## Exercise description
Please report how many lines in the data underneath hold the word "beside", with no other text.

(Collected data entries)
━━━━━━━━━━

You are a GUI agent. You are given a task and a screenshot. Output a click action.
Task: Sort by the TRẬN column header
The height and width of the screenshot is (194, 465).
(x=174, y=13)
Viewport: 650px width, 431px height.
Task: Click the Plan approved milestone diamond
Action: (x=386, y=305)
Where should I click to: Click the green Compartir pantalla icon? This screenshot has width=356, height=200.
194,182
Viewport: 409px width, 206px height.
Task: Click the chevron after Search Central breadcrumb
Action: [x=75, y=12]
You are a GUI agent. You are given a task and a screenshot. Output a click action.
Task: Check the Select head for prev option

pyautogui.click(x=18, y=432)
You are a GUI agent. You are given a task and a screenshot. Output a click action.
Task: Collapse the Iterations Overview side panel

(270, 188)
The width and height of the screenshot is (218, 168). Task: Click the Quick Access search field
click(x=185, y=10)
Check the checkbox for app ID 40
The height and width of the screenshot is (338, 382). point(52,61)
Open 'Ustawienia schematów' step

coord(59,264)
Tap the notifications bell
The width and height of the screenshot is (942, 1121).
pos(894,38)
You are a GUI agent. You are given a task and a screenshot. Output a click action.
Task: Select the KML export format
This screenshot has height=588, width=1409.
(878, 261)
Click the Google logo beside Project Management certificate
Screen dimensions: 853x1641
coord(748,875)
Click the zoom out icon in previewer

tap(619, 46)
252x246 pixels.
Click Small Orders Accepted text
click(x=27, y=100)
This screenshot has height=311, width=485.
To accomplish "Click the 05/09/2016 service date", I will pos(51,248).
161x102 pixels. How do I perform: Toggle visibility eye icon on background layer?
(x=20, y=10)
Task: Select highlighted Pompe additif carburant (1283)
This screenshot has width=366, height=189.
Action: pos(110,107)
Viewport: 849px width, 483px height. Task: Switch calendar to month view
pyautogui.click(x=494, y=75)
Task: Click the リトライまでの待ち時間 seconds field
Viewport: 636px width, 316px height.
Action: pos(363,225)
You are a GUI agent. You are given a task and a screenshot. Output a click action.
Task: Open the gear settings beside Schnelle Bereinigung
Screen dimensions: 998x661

━━━━━━━━━━

## Answer box
2